What is needed:
Copy all entries exactly, and wherever an entry holds a picture, leave that picture out.

[Stored data]
--*--

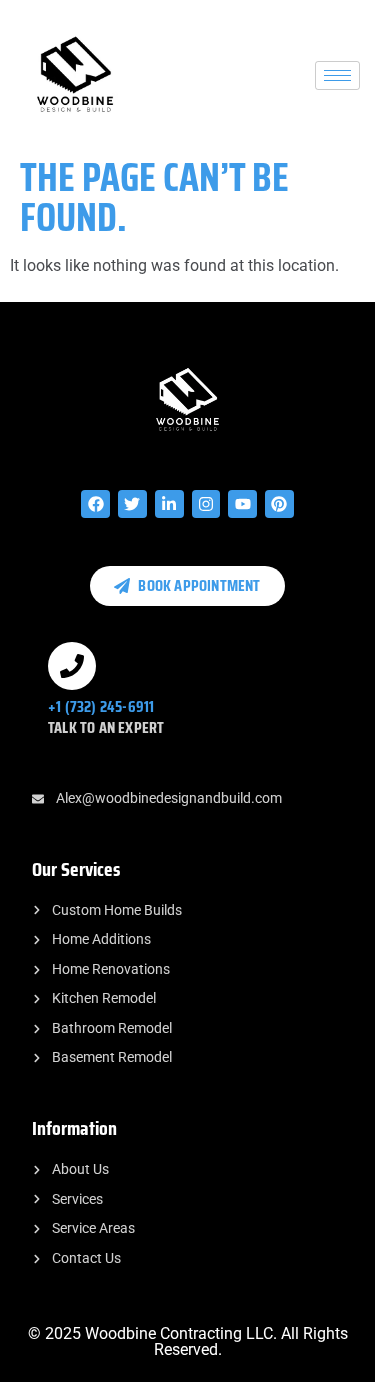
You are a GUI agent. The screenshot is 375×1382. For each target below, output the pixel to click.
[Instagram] (206, 504)
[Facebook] (95, 504)
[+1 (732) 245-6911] (72, 666)
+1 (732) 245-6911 (101, 706)
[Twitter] (132, 504)
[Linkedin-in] (169, 504)
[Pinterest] (279, 504)
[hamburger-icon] (337, 75)
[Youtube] (242, 504)
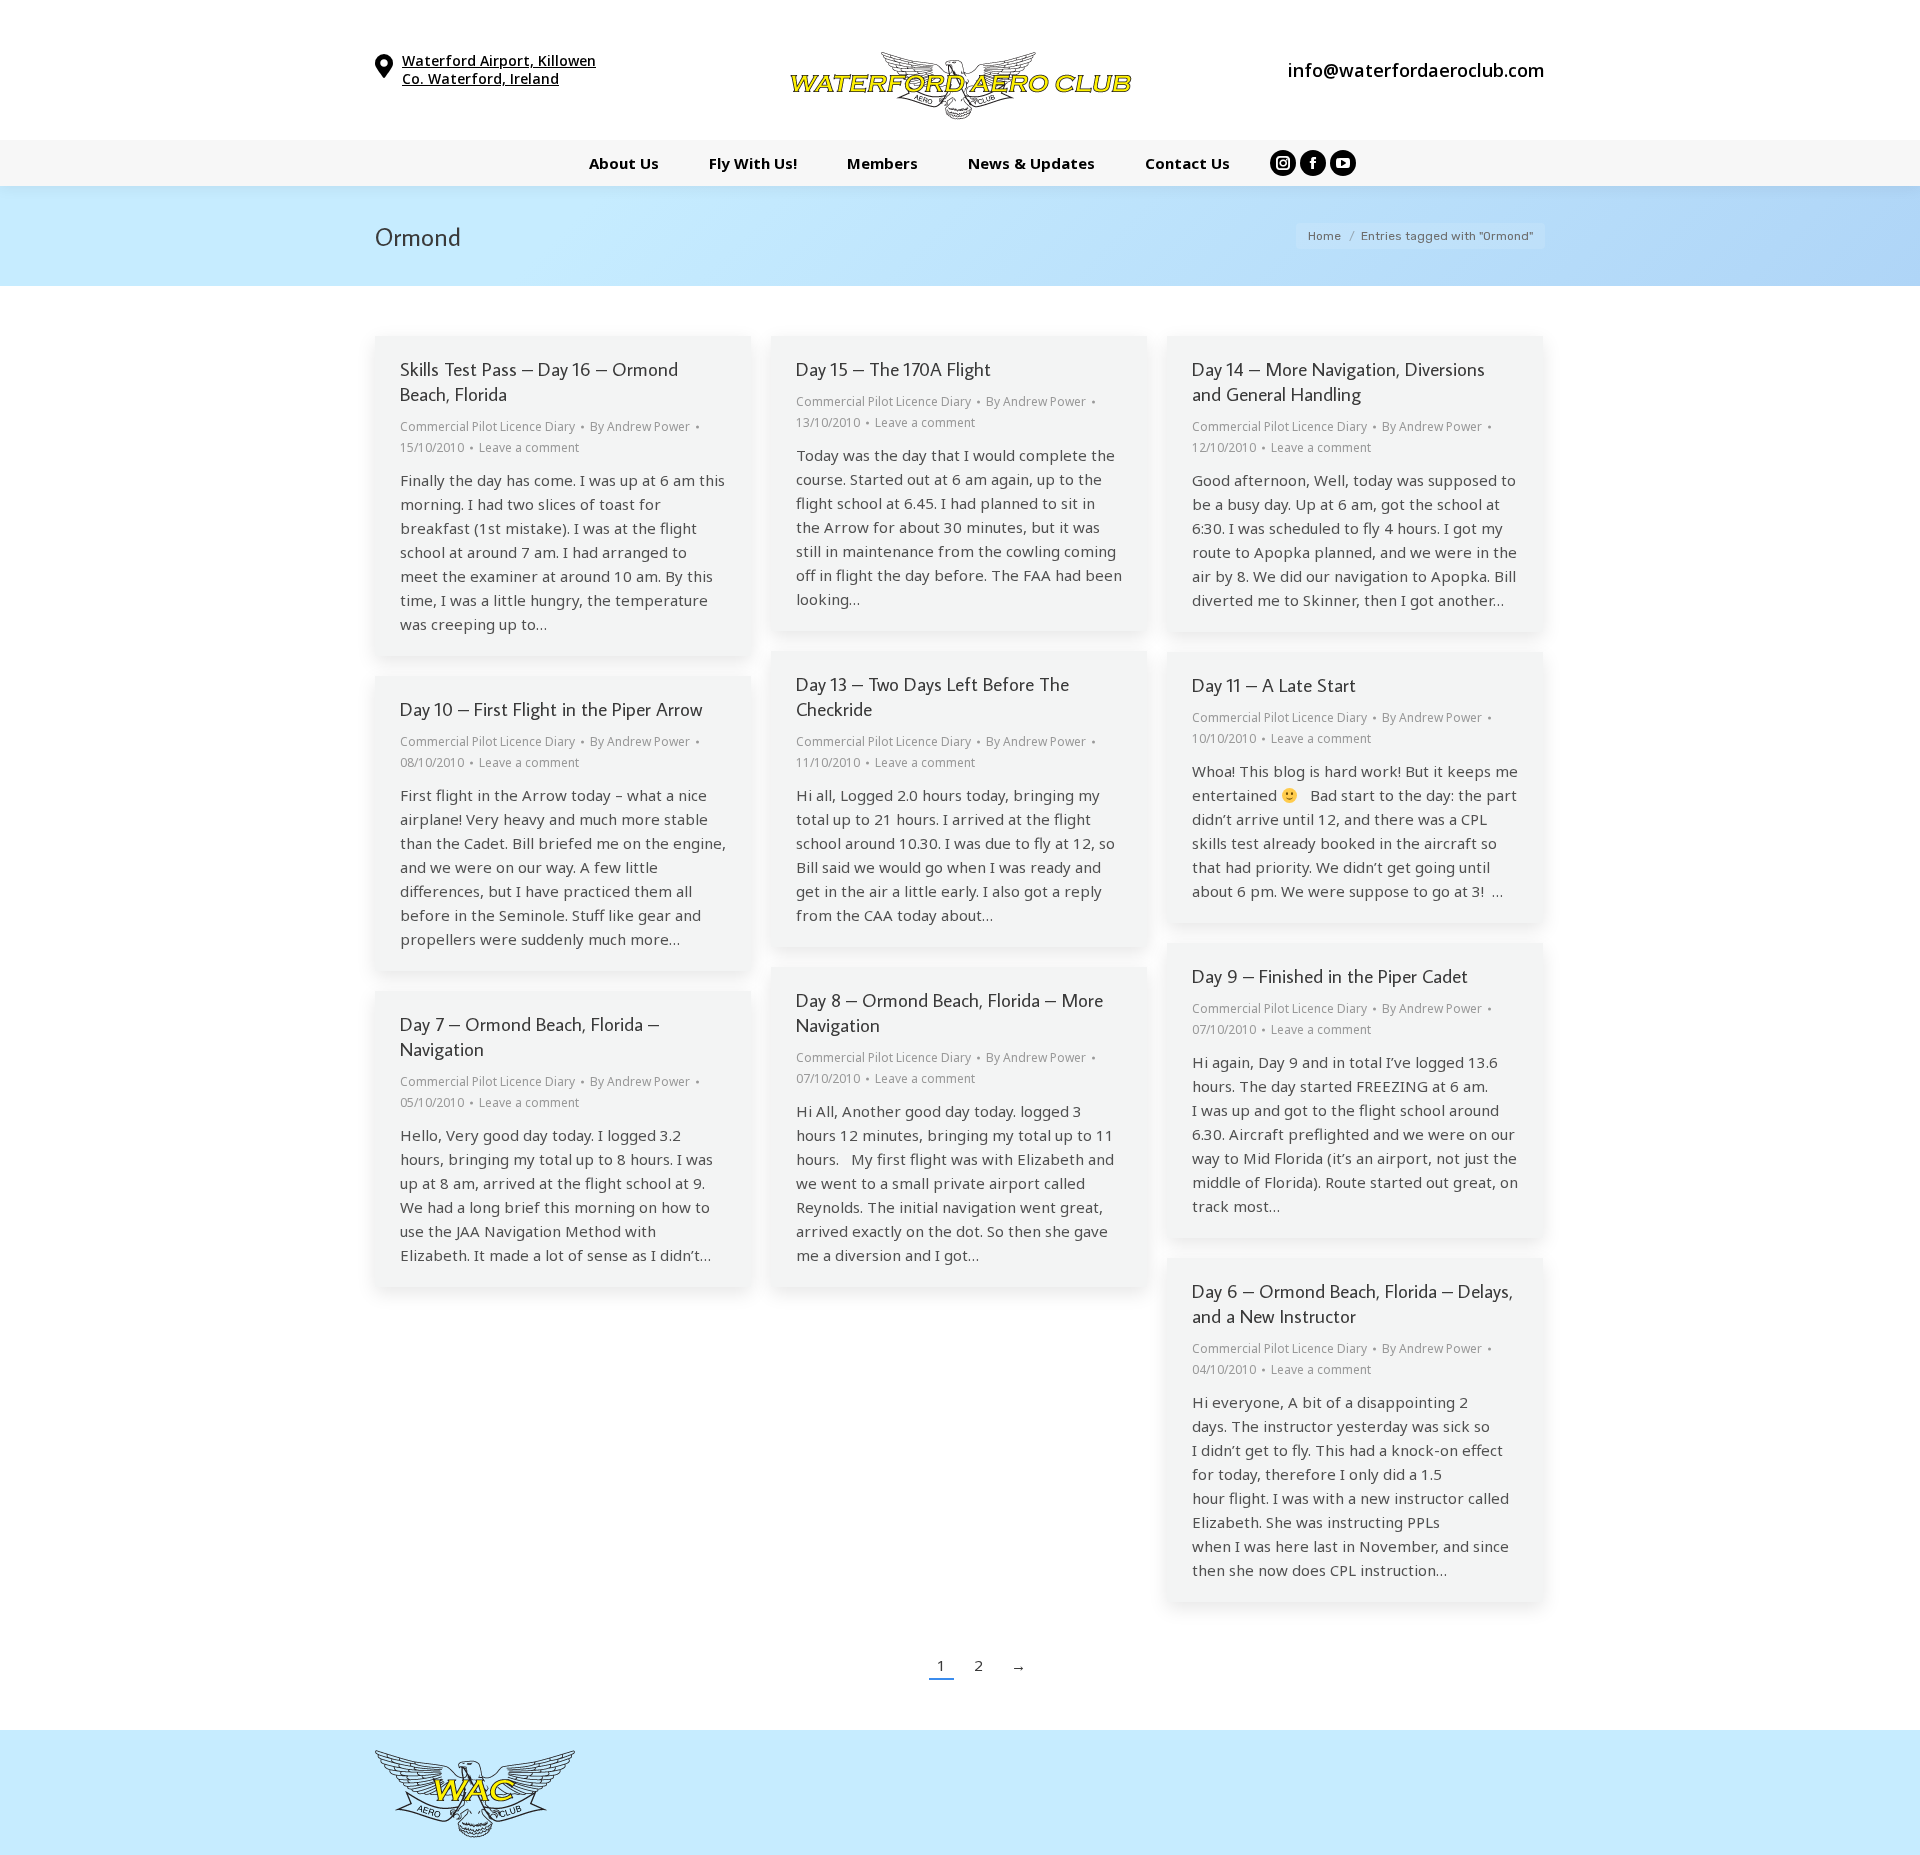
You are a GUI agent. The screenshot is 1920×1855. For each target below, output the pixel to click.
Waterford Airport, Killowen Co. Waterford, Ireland (499, 69)
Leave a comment (529, 447)
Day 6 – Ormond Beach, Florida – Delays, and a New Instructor (1352, 1303)
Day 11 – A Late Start (1274, 684)
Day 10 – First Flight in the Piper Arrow (551, 708)
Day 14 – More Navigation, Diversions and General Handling (1338, 381)
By (640, 426)
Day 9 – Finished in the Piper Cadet (1330, 975)
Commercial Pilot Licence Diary (487, 426)
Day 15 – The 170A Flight (893, 368)
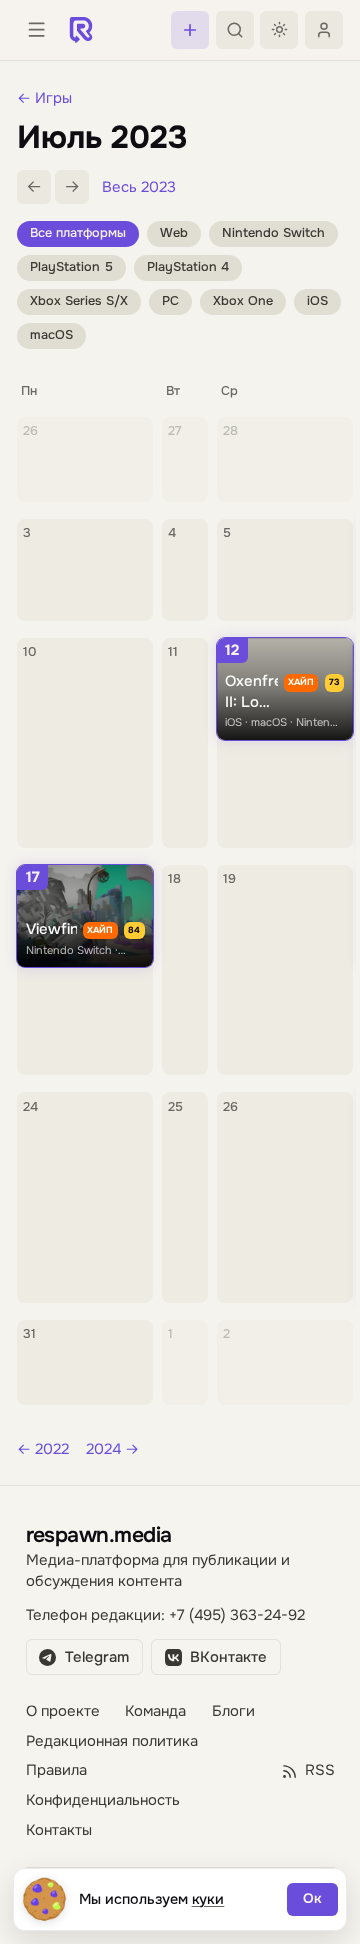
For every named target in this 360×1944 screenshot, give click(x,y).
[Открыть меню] (36, 30)
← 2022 (43, 1449)
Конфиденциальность (103, 1800)
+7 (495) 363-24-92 (237, 1615)
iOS (317, 301)
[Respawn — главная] (81, 30)
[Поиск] (235, 30)
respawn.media (99, 1534)
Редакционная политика (112, 1741)
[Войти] (324, 30)
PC (170, 301)
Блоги (233, 1711)
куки (208, 1899)
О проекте (63, 1711)
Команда (155, 1711)
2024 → (112, 1449)
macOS (51, 335)
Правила (56, 1770)
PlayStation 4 (188, 267)
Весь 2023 (139, 187)
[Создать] (190, 30)
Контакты (59, 1830)
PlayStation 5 (71, 267)
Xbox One (243, 301)
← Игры (44, 98)
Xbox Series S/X (79, 301)
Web (174, 233)
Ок (312, 1898)
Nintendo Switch (273, 233)
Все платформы (78, 233)
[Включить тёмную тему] (279, 30)
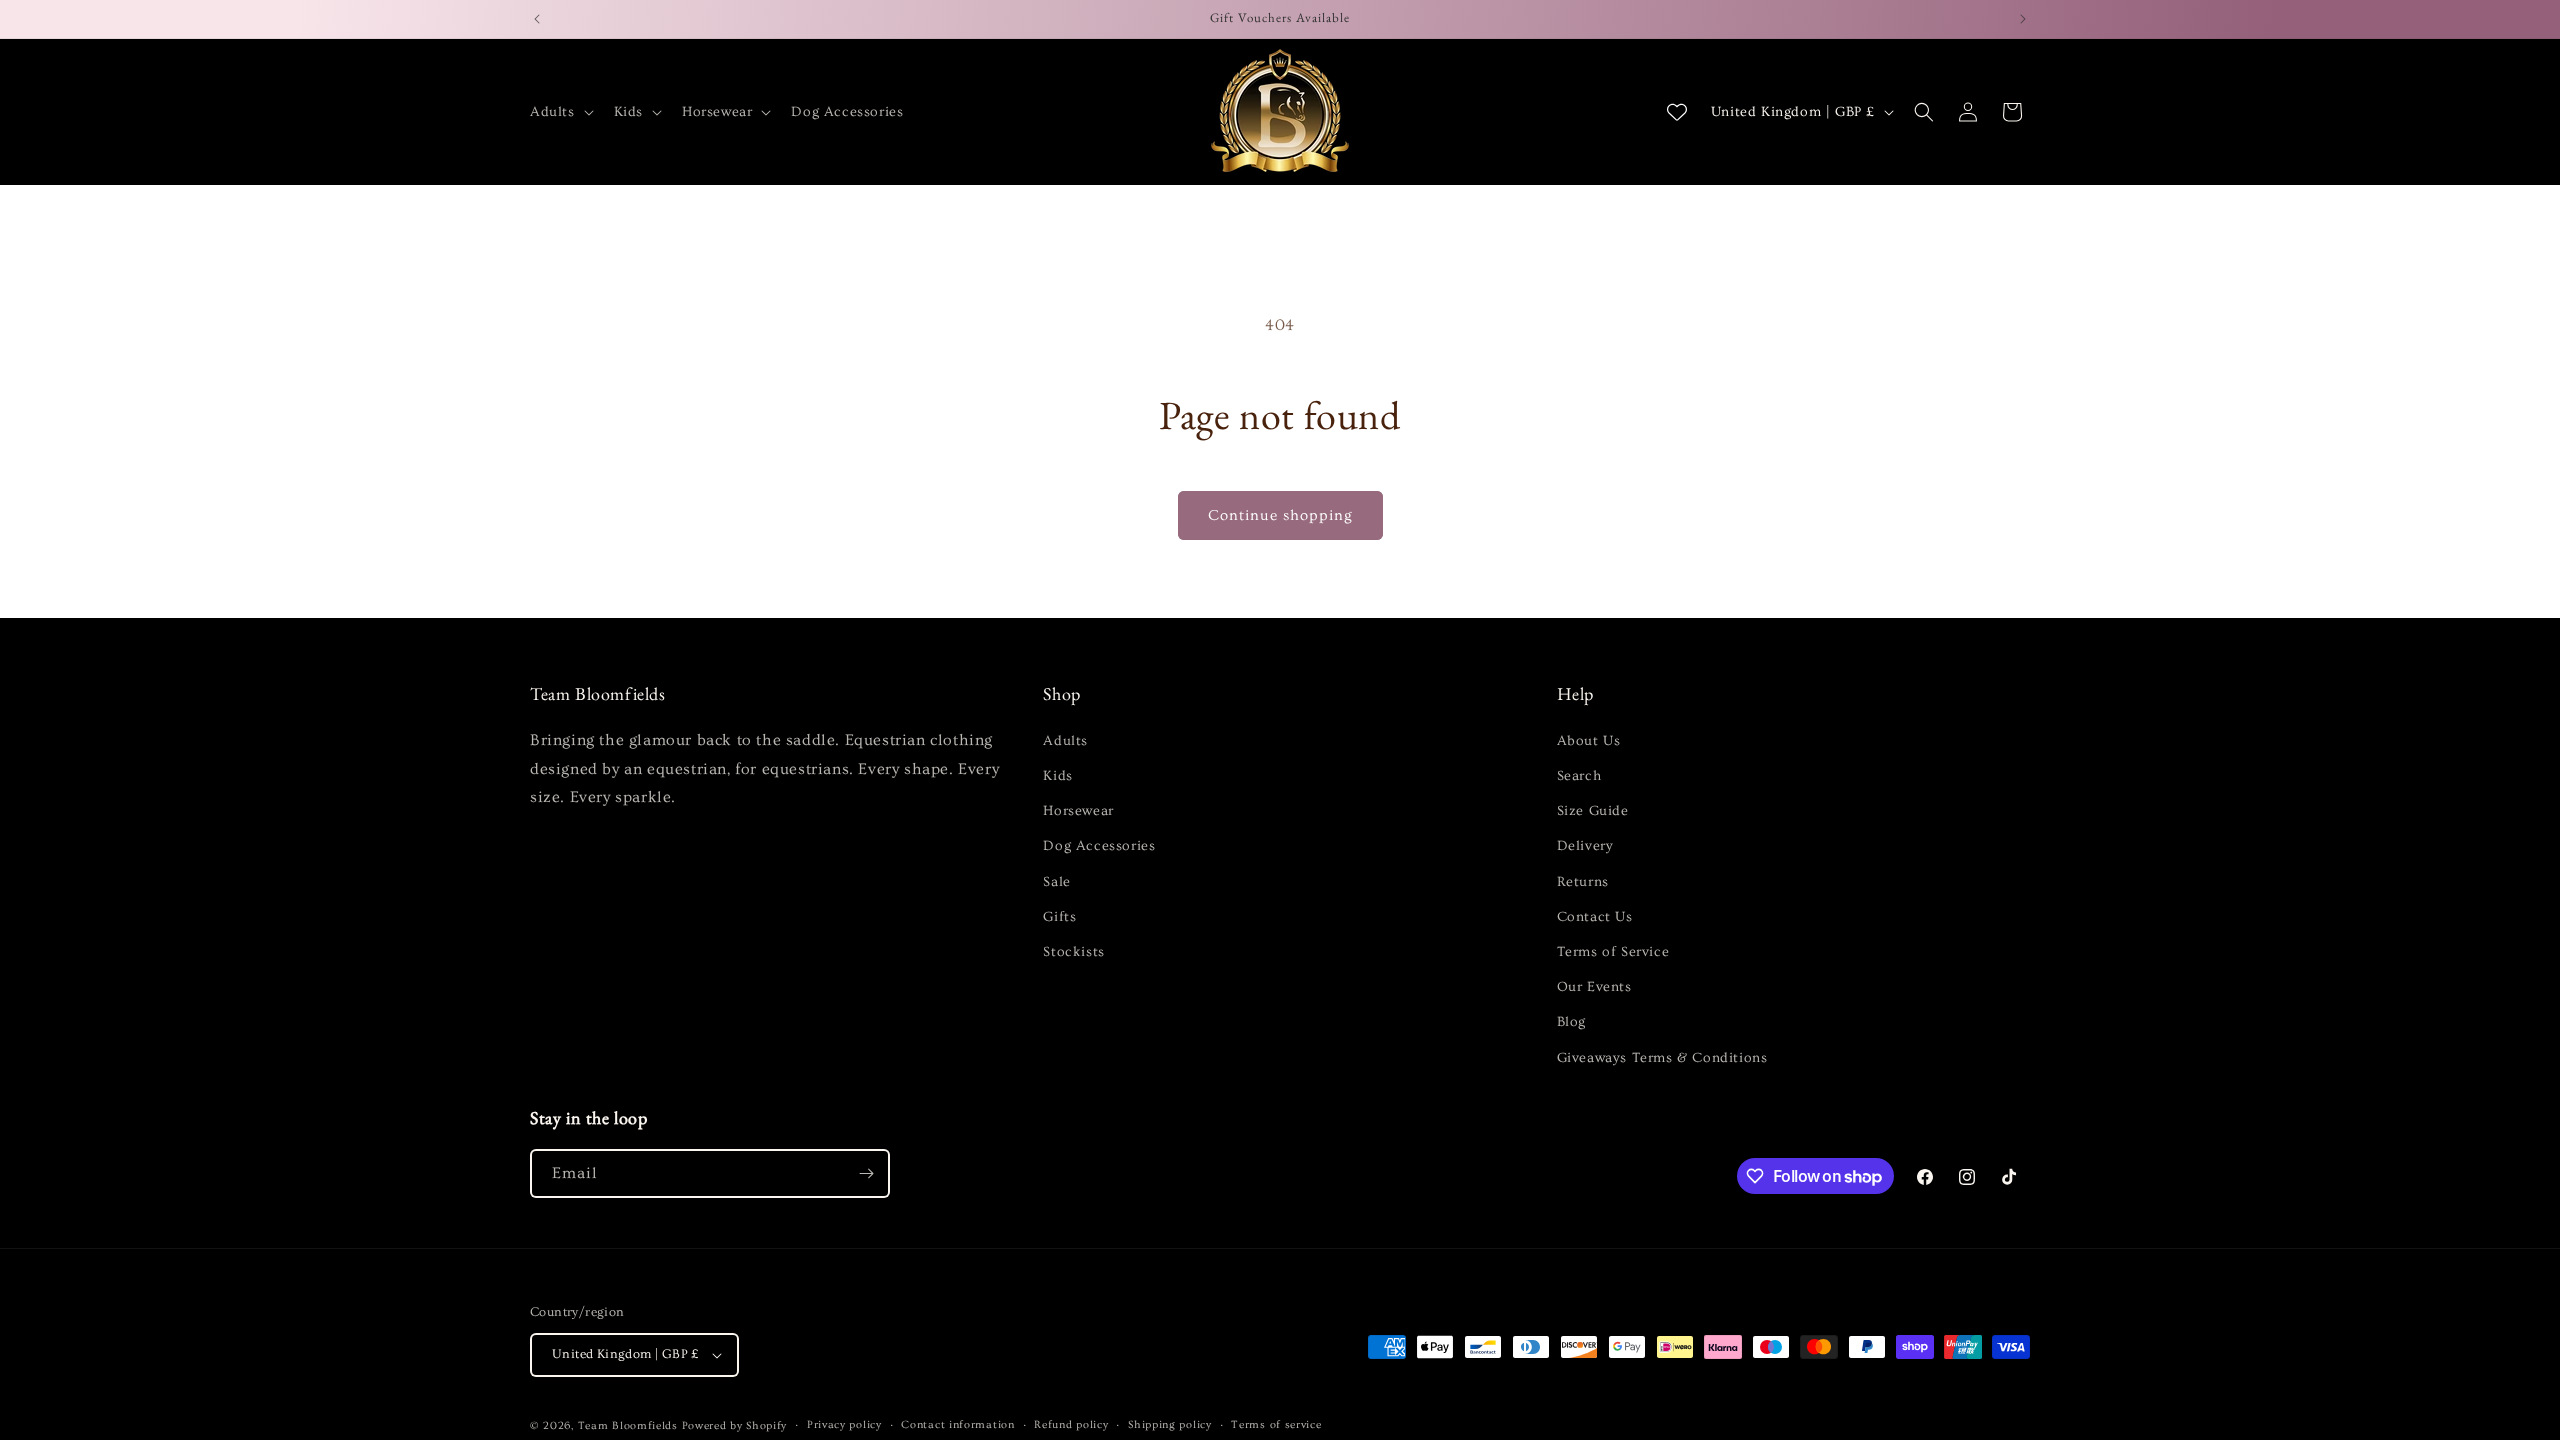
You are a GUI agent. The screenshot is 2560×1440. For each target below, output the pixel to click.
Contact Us (1595, 917)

--*--

Expected answer:
You are a GUI agent. The screenshot is 375×1382. For each target below, output the pixel to click.
[Instagram] (206, 504)
[Facebook] (95, 504)
[+1 (732) 245-6911] (72, 666)
+1 (732) 245-6911 (101, 706)
[Twitter] (132, 504)
[Linkedin-in] (169, 504)
[Pinterest] (279, 504)
[hamburger-icon] (337, 75)
[Youtube] (242, 504)
You are a GUI agent. The screenshot is 1920×1855. For each target below, output the pixel to click.
Waterford Airport, Killowen Co. Waterford, Ireland (499, 69)
Leave a comment (529, 447)
Day 6 – Ormond Beach, Florida – Delays, and a New Instructor (1352, 1303)
Day 11 – A Late Start (1274, 684)
Day 10 – First Flight in the Piper Arrow (551, 708)
Day 14 – More Navigation, Diversions and General Handling (1338, 381)
By (640, 426)
Day 9 – Finished in the Piper Cadet (1330, 975)
Commercial Pilot Licence Diary (487, 426)
Day 15 – The 170A Flight (893, 368)
For every named target in this 360×1944 screenshot, give click(x,y).
[Открыть меню] (36, 30)
← 2022 (43, 1449)
Конфиденциальность (103, 1800)
+7 (495) 363-24-92 (237, 1615)
iOS (317, 301)
[Respawn — главная] (81, 30)
[Поиск] (235, 30)
respawn.media (99, 1534)
Редакционная политика (112, 1741)
[Войти] (324, 30)
PC (170, 301)
Блоги (233, 1711)
куки (208, 1899)
О проекте (63, 1711)
Команда (155, 1711)
2024 → (112, 1449)
macOS (51, 335)
Правила (56, 1770)
PlayStation 4 (188, 267)
Весь 2023 (139, 187)
[Создать] (190, 30)
Контакты (59, 1830)
PlayStation 5 (71, 267)
Xbox One (243, 301)
← Игры (44, 98)
Xbox Series S/X (79, 301)
Web (174, 233)
Ок (312, 1898)
Nintendo Switch (273, 233)
Все платформы (78, 233)
[Включить тёмную тему] (279, 30)
You are a GUI agent. The screenshot is 2560×1440. For each target below, output the pixel to click.
Contact Us (1595, 917)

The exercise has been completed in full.